Many in the banking industry predicted that the arrival of price caps on debit card swipe fees would spell the end of free checking.
But free checking isn't dead, according to a new study from the Federal Reserve Bank of Kansas City. In fact, the product actually became more widely available after the so-called Durbin Amendment took effect than it was before, the study shows.
The findings aren't a complete surprise. It's been clear for a couple of years that many banks with less than $10 billion of assets, which are not subject to the swipe fee price cap, would continue to offer free checking.
But the Kansas City Fed study, which relies on data from a sample of 281 banks, offers the most comprehensive analysis of the issue to date. The study looks at the prevalence of free consumer checking in early 2011 and then again in 2012, after the price caps took effect. Free checking was defined as an account with no monthly fee and no monthly balance requirement.
Banks with more than $10 billion of assets, after experiencing a sudden decline in their swipe fee revenue in late 2011, became much less likely to offer free checking. The percentage of larger banks that offered free checking fell from 51% to 27% a year later.
Among smaller banks, though, the percentage offering free checking rose from 37% to 44%. The study's author, economist Richard Sullivan, suggests that the smaller banks may have lowered their fees in a competitive move to attract customers.
The cap on interchange fees was championed by Sen. Richard Durbin, D-Ill., and was among the provisions included in the 2010 Dodd-Frank Act. It took effect in October 2011.
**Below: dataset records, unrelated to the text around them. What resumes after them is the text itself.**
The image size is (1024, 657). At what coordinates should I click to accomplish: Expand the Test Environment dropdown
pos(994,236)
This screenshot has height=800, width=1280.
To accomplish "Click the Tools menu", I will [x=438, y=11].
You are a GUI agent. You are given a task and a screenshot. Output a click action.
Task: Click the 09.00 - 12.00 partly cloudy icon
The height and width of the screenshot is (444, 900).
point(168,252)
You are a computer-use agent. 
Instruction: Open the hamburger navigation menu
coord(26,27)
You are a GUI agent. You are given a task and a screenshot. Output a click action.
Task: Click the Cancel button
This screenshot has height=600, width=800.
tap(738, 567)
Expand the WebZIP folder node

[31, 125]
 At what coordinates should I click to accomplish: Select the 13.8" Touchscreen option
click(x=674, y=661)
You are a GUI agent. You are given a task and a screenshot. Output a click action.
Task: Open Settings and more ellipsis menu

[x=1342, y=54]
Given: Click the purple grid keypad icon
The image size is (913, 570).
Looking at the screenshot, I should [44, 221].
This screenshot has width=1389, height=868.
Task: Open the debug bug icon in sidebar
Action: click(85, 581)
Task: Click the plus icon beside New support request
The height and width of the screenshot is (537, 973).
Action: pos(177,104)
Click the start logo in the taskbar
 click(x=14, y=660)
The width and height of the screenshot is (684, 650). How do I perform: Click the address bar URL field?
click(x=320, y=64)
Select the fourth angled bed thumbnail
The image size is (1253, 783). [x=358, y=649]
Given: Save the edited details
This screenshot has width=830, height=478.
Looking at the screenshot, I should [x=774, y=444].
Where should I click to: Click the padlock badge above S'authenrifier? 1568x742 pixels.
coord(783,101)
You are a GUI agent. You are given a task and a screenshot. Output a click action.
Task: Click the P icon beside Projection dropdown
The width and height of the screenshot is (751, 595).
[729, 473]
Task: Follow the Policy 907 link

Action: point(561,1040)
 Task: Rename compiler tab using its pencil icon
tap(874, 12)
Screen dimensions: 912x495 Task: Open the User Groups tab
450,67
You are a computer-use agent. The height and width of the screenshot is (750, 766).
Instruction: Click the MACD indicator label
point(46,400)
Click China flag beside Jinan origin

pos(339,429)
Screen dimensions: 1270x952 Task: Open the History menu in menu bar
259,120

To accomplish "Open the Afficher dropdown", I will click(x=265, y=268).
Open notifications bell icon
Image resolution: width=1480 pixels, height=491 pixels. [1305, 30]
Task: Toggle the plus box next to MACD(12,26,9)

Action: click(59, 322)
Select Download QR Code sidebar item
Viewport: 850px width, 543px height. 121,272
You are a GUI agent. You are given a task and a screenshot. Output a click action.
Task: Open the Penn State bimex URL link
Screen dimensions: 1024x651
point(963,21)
The study also found that the percentage of checking account balances that were in banks that offered free checking rose slightly by the end of 2012 from 19.4% to 21.6%.
"Elimination of free checking accounts at larger, regulated banks was more than offset by an increase in free checking accounts at smaller, exempt banks," the study concluded, while acknowledging that factors other than the Durbin Amendment might have had an impact.
The retail industry, which lobbied Congress to enact the swipe fee price cap, crowed Wednesday about the study's findings.
"The bottom line is that consumers win and competition is strengthened when debit fees are reduced," Doug Kantor, a lawyer for the Merchants Payments Coalition, said in a news release.
Apart from the findings about the Durbin Amendment's effect on the availability of free checking are questions about whether or not banks should offer the product. Consultants to community banks are divided on that issue.
Steven Reider, president of the consulting firm Bancography, says that much of the supposed value to banks from free checking involves the opportunity to cross-sell other products to new customers, but he argues that most small banks aren't good at doing that.
"My belief is if you give a product away, you are telling a customer you believe it has no value," he says.
But Jeff Platter, vice president of business intelligence at consultancy Haberfeld Associates, is a fan of free checking at small banks. He estimates that small banks can add new customers for only about $28 annually, and says that cost can easily be recouped through swipe fees and other revenue.
When small banks compete with larger institutions, "they don't have the ability to compete without good products, and those good products include free checking," Platter says. "I think it's almost a necessity."